La Commission réfléchit sur les voies et moyens de restaurer le patrimoine détruit dans les deux régions impactées par cette crise.

Dans l'optique d'enrayer les effets néfastes de cette crise et d'améliorer les conditions de vie des populations, la Commission « Reconstruction et développement des régions touchées par la crise » cogite sur les solutions adéquates à apporter. Présidée par Simon Munzu, ancien représentant spécial adjoint du secrétaire général des Nations unies pour la Côte d'Ivoire d'octobre 2014 à août 2016, cette commission réfléchit depuis hier sur la réhabilitation du tissu économique local et le soutien à apporter au système productif ; le renforcement des mesures structurelles favorisant une diversification des activités économiques et un accroissement des infrastructures de soutien au système productif.

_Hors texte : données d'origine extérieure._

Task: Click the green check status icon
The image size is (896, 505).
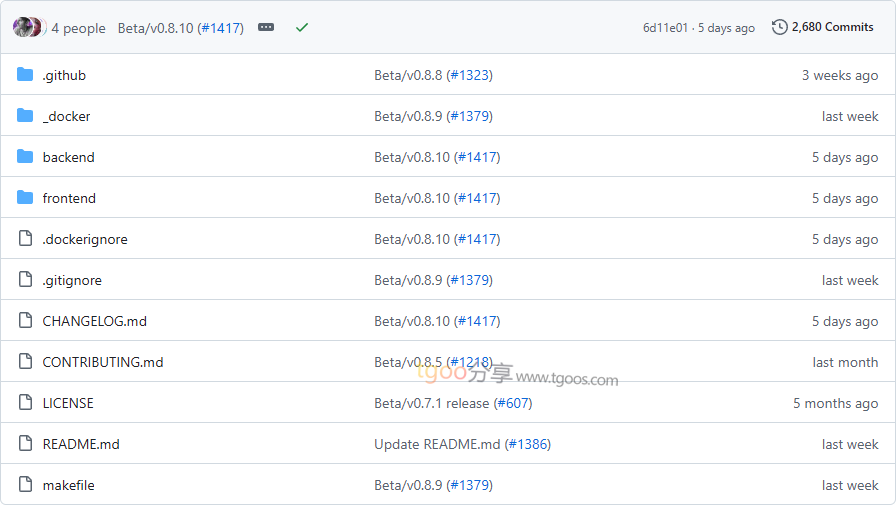Action: point(302,28)
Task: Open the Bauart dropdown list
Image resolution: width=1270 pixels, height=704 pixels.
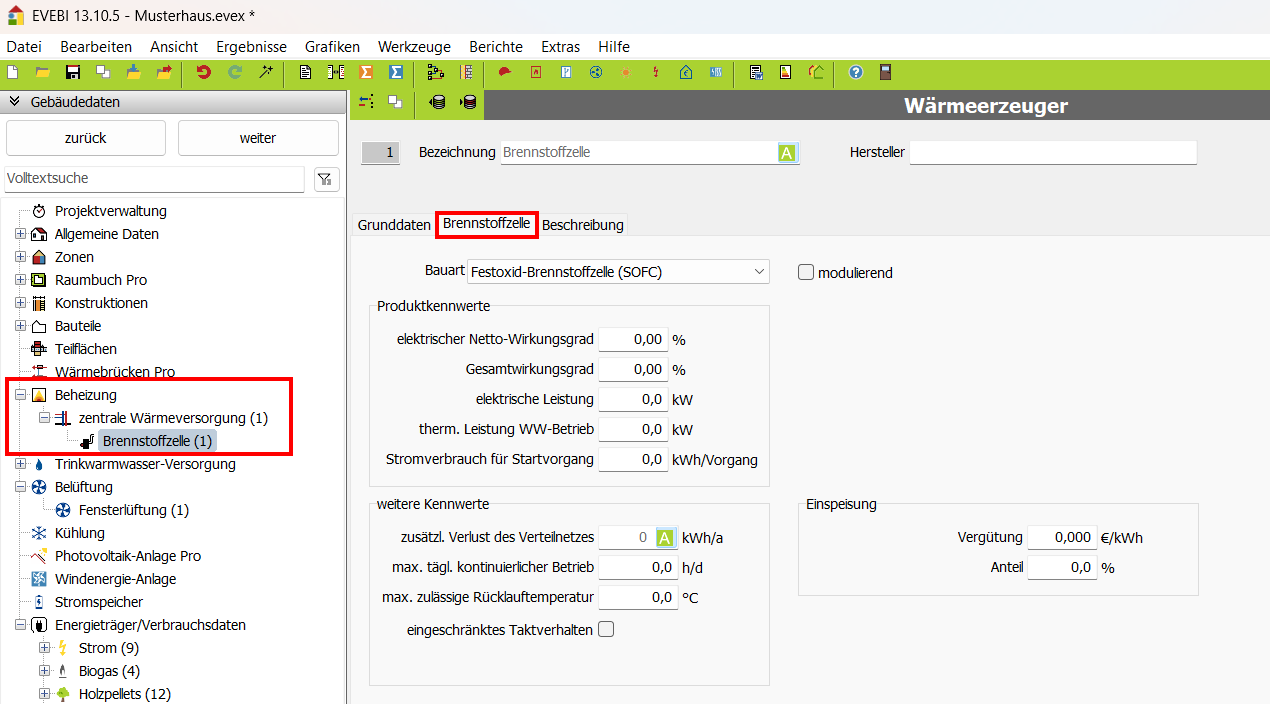Action: [759, 272]
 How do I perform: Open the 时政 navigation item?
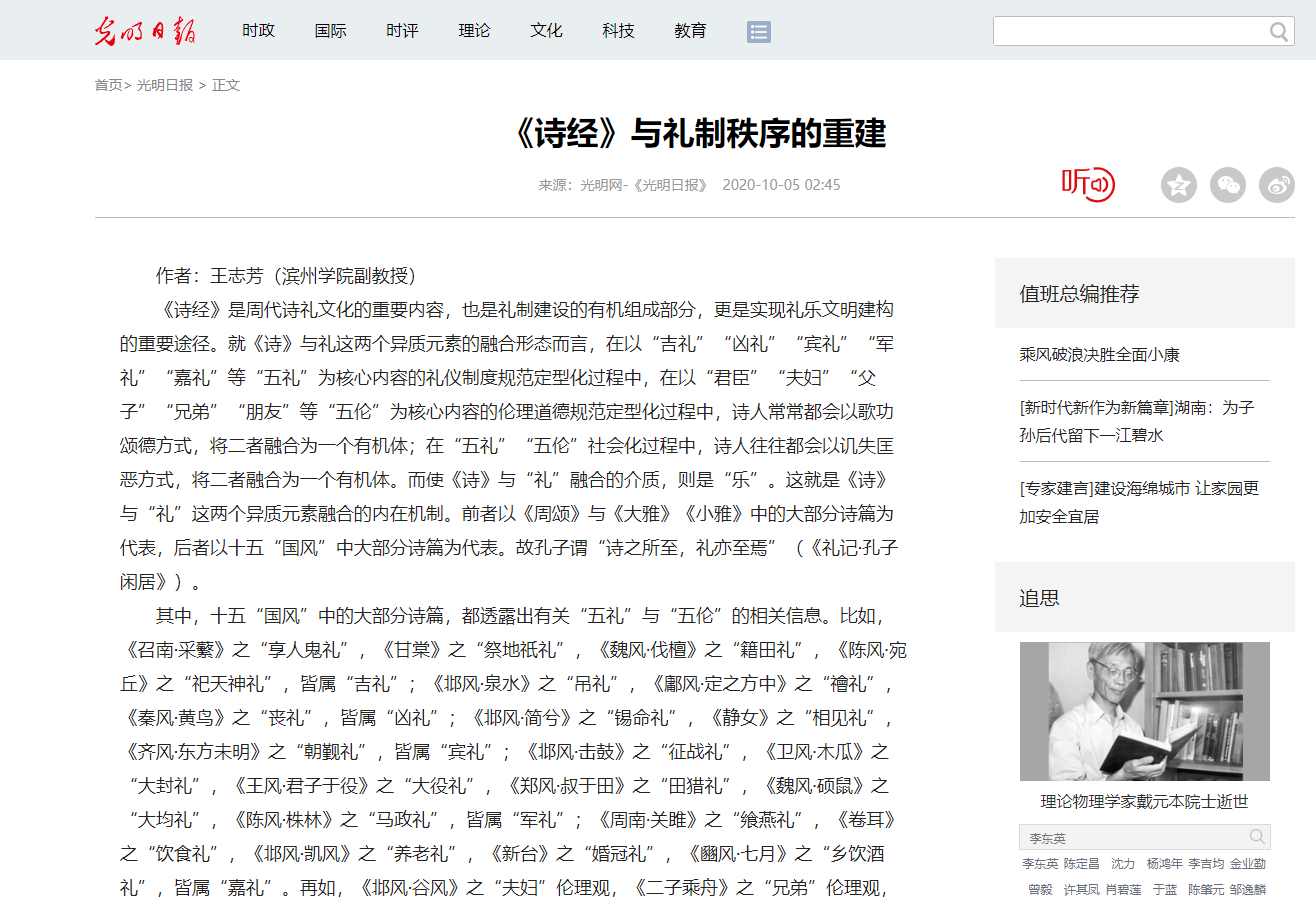[x=258, y=31]
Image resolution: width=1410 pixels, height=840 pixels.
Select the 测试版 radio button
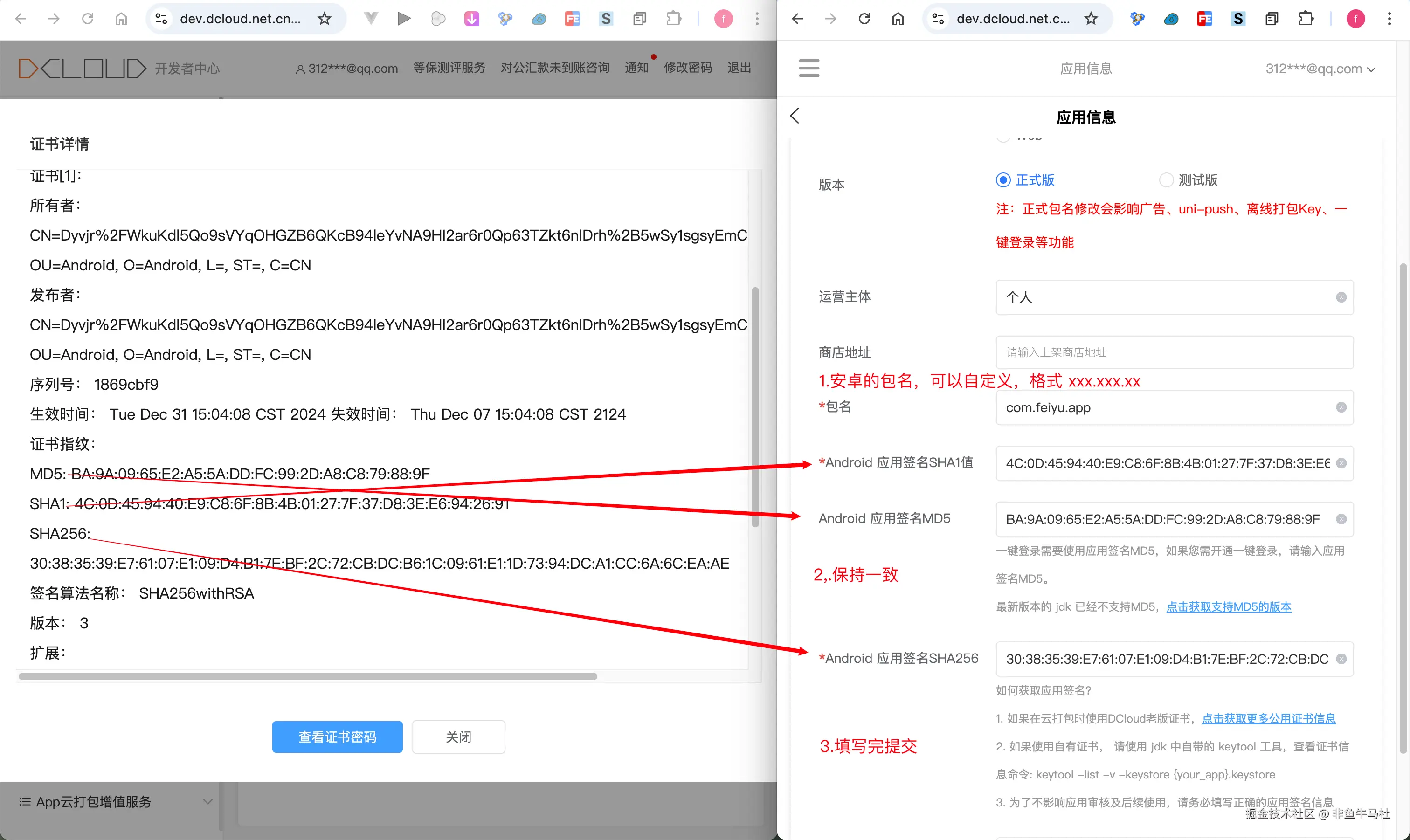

C'est un secret de Polichinelle que d'affirmer que la crise socio-politique qui secoue le Nord-Ouest et le Sud-Ouest a un impact incommensurable sur la dynamique économique et sociale dans ces deux régions. Selon des statistiques du ministère de l'Economie, de la Planification et de l'Aménagement du territoire, l'insécurité qui y prévaut a entraîné une chute de près de 30% en 2017 et de 50% en 2018 des performances des unités industrielles et des services qui y sont installées. Cette contre-performance est caractérisée par une baisse de leur chiffre d'affaires, un renchérissement et une irrégularité des approvisionnements en matières premières et autres intrants ainsi qu'une dégradation de l'appareil de production.

D'après les membres de la commission Reconstruction et développement, cette situation a entraîné une perte de près d'un demi-point de croissance du Produit intérieur brut (PIB) en 2017, et de 0,3 point en 2018. Le cumul de ces pertes sur le PIB réel étant estimé à 186 milliards de F. Les secteurs les plus affectés étant l'agriculture industrielle et d'exportation, le transport, l'hôtellerie et la restauration ainsi que les télécommunications. Au plan éducatif, l'on note une baisse des effectifs des inscrits avec de nombreux actes de vandalisme perpétrés sur les infrastructures scolaires et universitaires. Au plan sanitaire, les statistiques font état de 94 centres de santé ayant fait les frais d'actes de violence pour la seule année 2018 dans les régions du Nord-Ouest et du Sud-Ouest.